** Supplied data follows **

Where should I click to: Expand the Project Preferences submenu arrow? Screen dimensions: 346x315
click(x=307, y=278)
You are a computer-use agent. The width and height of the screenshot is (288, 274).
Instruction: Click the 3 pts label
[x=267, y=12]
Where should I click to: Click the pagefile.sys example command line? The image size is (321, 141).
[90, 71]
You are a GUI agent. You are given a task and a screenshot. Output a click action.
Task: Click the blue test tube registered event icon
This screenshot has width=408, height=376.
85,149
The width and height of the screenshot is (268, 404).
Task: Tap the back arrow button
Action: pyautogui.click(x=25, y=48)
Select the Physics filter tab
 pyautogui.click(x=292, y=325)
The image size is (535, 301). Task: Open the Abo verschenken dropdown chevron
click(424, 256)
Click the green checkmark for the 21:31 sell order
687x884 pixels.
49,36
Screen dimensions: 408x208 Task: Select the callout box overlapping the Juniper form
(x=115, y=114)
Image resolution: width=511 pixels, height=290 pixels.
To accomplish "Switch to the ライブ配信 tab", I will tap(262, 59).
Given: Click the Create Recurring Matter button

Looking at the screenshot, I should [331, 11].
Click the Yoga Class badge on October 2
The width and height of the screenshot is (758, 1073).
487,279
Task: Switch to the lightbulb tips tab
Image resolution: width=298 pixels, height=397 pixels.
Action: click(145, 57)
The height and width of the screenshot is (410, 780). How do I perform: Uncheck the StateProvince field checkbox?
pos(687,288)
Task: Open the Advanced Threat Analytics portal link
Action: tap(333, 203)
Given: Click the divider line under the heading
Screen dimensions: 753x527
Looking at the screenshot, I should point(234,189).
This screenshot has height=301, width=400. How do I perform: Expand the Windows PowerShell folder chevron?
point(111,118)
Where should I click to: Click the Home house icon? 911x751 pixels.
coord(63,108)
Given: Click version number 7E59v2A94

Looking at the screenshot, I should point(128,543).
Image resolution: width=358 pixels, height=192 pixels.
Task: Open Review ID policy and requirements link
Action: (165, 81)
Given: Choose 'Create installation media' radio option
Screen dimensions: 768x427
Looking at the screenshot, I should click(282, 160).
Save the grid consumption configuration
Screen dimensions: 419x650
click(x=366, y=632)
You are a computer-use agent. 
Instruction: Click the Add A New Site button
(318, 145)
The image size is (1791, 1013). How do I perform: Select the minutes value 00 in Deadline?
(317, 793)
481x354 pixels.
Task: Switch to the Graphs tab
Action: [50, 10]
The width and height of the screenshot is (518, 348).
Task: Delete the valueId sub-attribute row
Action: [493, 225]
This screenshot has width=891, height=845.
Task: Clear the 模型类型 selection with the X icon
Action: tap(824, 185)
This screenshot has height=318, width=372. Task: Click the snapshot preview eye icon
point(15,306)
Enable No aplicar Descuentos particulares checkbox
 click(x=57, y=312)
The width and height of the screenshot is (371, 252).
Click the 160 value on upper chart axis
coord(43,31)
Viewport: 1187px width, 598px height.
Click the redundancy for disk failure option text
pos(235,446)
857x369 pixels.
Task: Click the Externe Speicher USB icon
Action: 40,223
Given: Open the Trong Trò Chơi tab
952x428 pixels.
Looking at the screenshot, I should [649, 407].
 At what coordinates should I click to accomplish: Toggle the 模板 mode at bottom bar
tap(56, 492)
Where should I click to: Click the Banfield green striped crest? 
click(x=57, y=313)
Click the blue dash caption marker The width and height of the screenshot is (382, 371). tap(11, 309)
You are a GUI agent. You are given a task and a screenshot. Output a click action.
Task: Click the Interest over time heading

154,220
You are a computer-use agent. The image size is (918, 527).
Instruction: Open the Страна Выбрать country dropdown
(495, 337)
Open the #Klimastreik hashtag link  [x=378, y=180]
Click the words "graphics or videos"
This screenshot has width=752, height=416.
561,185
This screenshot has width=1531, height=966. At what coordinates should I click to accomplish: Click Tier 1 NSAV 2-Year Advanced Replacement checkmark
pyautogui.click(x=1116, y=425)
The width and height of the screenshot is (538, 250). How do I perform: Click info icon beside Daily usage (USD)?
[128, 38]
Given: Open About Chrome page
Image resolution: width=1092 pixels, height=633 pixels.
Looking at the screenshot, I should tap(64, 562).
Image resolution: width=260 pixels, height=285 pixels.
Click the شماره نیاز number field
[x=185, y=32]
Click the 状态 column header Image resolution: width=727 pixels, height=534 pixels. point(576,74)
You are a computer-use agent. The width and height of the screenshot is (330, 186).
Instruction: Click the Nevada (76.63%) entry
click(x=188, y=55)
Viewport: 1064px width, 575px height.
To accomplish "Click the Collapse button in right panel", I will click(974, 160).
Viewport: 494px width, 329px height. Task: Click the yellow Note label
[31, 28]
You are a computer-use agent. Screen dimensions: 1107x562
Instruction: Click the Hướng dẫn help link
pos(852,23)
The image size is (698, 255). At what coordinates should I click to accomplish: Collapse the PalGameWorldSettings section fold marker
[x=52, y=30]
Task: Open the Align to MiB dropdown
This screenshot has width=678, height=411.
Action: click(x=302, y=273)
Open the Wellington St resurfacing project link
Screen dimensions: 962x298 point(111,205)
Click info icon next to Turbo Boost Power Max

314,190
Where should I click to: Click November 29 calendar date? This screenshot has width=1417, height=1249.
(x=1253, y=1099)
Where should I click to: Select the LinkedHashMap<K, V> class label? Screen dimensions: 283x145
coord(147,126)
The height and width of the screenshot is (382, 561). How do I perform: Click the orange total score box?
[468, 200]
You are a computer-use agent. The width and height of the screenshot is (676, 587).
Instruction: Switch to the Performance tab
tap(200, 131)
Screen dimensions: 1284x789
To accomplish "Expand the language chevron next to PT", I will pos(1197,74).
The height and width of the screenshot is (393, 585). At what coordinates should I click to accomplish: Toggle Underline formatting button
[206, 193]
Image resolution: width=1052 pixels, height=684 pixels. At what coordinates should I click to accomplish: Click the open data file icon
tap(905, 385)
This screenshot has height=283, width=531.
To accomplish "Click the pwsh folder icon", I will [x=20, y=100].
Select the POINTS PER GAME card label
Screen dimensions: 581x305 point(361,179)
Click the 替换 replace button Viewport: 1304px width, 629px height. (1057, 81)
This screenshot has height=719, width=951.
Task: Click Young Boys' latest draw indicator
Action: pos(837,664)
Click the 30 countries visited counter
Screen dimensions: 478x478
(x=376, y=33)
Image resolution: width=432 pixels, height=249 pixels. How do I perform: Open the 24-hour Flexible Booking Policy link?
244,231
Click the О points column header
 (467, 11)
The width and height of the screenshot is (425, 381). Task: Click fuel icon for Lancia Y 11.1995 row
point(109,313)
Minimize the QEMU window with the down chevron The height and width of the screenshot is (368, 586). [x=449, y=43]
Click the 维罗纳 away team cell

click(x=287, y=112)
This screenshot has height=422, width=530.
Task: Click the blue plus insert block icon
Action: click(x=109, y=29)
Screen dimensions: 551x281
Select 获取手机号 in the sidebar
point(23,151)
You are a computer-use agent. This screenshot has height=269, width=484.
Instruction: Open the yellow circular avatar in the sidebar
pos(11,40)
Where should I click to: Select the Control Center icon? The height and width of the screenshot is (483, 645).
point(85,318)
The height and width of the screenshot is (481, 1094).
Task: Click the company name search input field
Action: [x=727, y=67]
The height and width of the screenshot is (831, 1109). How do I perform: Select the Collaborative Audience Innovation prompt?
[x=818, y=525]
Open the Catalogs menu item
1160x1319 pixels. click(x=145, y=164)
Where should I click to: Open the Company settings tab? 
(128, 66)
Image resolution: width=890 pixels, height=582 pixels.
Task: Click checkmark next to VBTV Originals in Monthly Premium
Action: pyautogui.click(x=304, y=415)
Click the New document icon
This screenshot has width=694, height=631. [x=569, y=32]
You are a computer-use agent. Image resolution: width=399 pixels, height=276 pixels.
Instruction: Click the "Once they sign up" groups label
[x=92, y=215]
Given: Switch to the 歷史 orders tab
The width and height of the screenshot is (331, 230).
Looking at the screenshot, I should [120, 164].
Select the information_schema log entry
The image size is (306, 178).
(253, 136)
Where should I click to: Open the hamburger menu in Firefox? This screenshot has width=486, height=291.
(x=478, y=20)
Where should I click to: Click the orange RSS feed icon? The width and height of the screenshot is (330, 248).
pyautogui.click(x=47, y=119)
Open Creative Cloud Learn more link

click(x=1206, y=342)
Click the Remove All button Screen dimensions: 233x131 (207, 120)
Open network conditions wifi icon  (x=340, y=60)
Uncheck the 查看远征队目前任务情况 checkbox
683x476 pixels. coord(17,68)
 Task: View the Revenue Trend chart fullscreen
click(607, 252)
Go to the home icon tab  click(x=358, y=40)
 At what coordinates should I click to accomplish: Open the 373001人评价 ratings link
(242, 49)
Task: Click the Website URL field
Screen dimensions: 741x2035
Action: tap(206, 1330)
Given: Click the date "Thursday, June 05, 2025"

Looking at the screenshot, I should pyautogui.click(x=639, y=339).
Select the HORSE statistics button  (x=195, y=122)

** End of Supplied data **

**Task details:** Among the records above, only the lines between the line holding "The width and height of the screenshot is (371, 252)." and the line holding "You are a computer-use agent. The image", inclusive, are to be output, exactly as written.

**Exercise output:**
The width and height of the screenshot is (371, 252).
Click the 160 value on upper chart axis
coord(43,31)
Viewport: 1187px width, 598px height.
Click the redundancy for disk failure option text
pos(235,446)
857x369 pixels.
Task: Click the Externe Speicher USB icon
Action: 40,223
Given: Open the Trong Trò Chơi tab
952x428 pixels.
Looking at the screenshot, I should [649, 407].
 At what coordinates should I click to accomplish: Toggle the 模板 mode at bottom bar
tap(56, 492)
Where should I click to: Click the Banfield green striped crest? 
click(x=57, y=313)
Click the blue dash caption marker The width and height of the screenshot is (382, 371). tap(11, 309)
You are a GUI agent. You are given a task and a screenshot. Output a click action.
Task: Click the Interest over time heading

154,220
You are a computer-use agent. The image size is (918, 527).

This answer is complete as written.